Per oltre un mese, a partire dal 21 Gennaio, abbiamo raccolto 1.300 firme in tutto il territorio della provincia di Savona: lo abbiamo fatto quasi ogni giorno con banchetti, e con semplici volantinaggi davanti ai Comuni, per invitare i cittadini a darci una mano nel presentare la lista della Federazione della Sinistra
(Rifondazione Comunista e Comunisti Italiani insieme ad altre forze sociali e politiche anticapitaliste). Lo abbiamo fatto nel pieno rispetto delle regole, anche quelle più cavillose.
In queste ore, un decreto legge, firmato dal Presidente della Repubblica, viene spacciato come “interpretazione” della legge già esistente. In realtà, la stravolge e consente di considerare validi i moduli con firme dove manca il timbro del Comune o la qualifica del pubblico ufficiale autenticatore.

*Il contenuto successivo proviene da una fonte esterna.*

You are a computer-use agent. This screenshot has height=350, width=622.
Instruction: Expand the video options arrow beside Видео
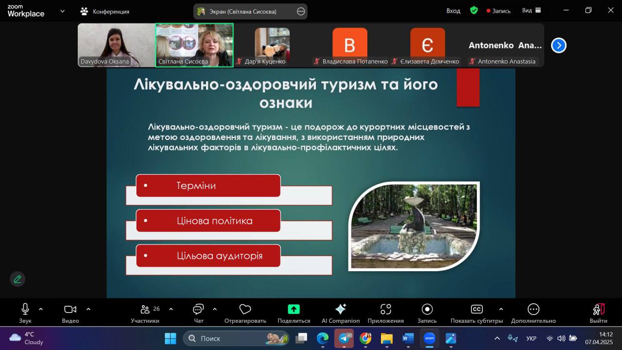tap(88, 309)
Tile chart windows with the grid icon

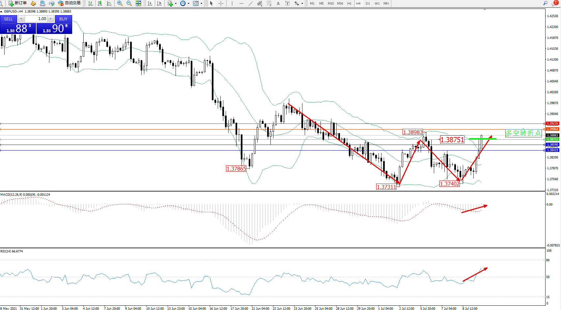coord(138,3)
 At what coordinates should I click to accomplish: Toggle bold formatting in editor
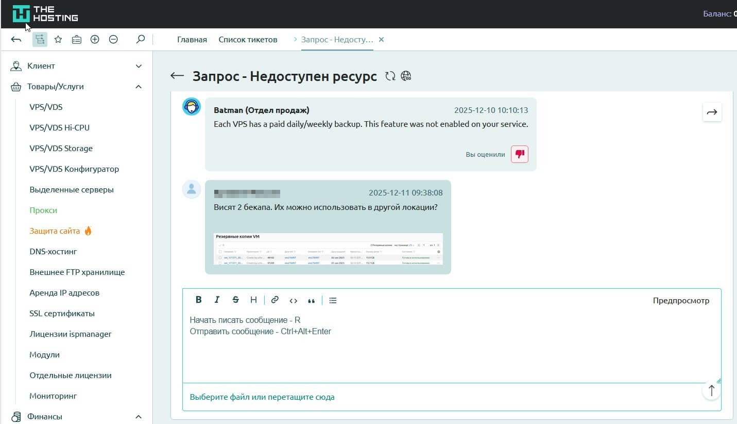click(x=198, y=300)
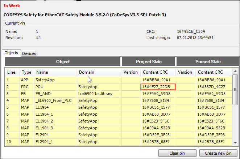Click the scrollbar down arrow
Image resolution: width=240 pixels, height=159 pixels.
[235, 143]
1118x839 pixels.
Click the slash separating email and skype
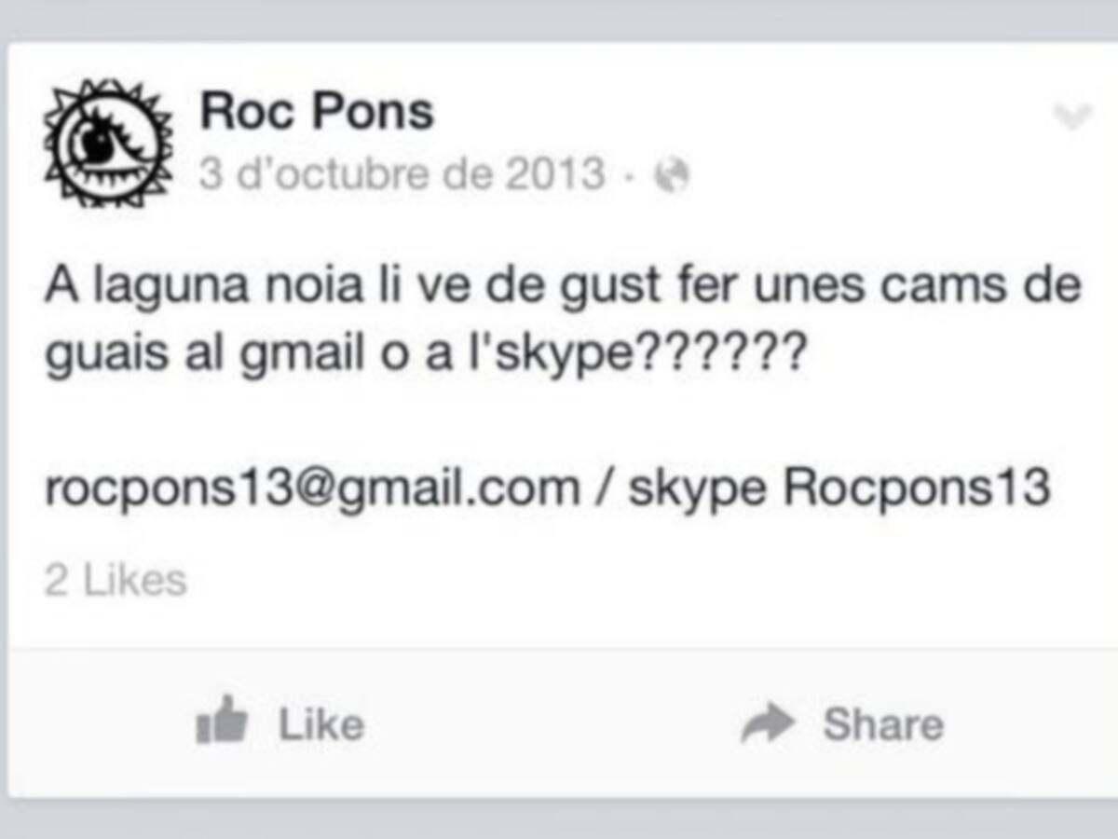coord(604,488)
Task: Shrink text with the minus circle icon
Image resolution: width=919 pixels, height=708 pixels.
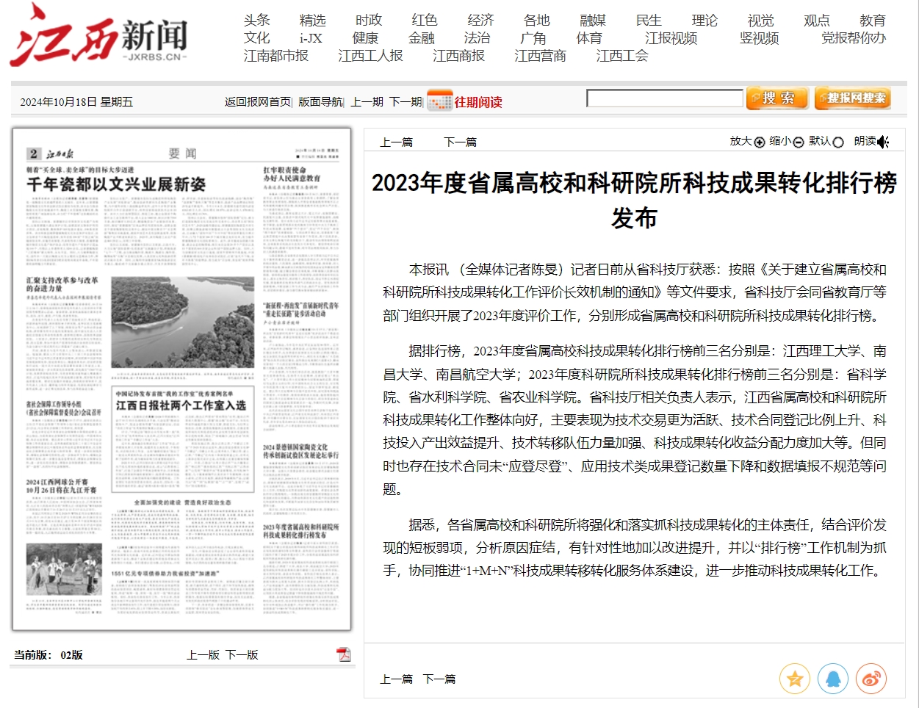Action: 799,142
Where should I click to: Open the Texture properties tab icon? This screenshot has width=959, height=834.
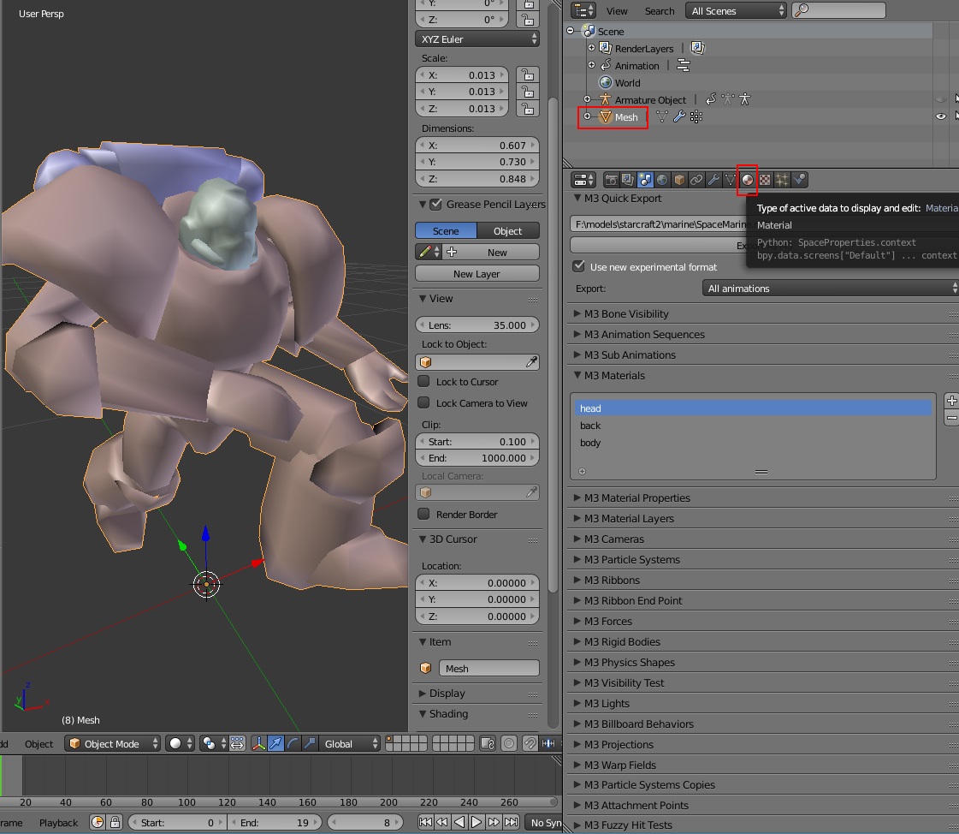[765, 180]
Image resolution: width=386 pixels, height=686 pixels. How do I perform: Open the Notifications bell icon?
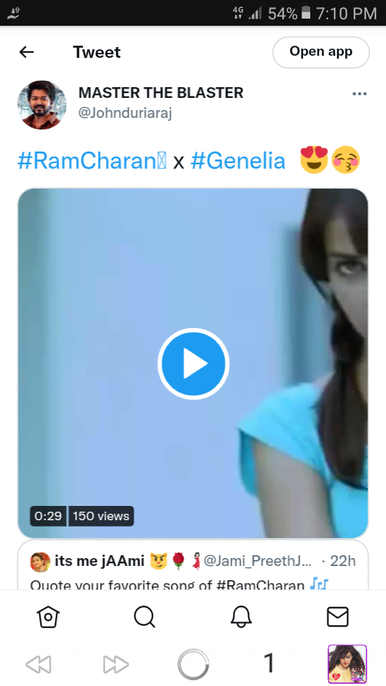click(241, 617)
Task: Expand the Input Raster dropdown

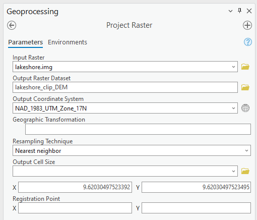Action: 233,67
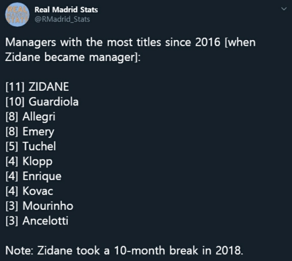292x261 pixels.
Task: Click the 'Managers with the most titles' heading line
Action: point(130,42)
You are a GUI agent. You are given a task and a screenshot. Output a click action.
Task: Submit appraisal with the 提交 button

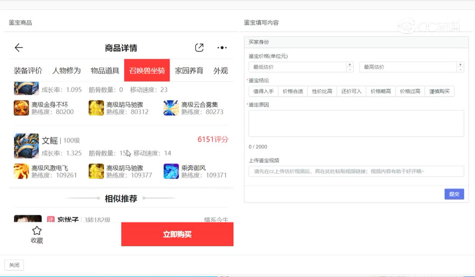click(x=454, y=194)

Dunque, oggi è possibile fare quello che ieri non era possibile.
Questo abuso, è una dichiarazione di disprezzo delle regole a cui tutti abbiamo dovuto attenerci per presentare le liste elettorali e che oggi sono modificate visto che il partito di Berlusconi, dietro ai suoi giochi di potere intestini, non è in grado di presentare le liste.
Ormai la democrazia è ad uso e consumo del Presidente del Consiglio e ci rammarica veramente molto che il Capo dello Stato abbia firmato un decreto illegale, incostituzionale.
Per questo, pur sapendo già la risposta, ci domandiamo, come forma di protesta, a cosa sia servito seguire scrupolosamente le regole e presentare le nostre liste in 13 regioni nella assoluta perfezione normativa, quando qualcuno poi fa un decreto per rimettere gli orologi indietro se arriva tardi in tribunale o per dire che “intanto i timbri non servono”...
Questa Prepotenza Uccide La Democrazia
Fermiamola Prima Che Sia Troppo Tardi!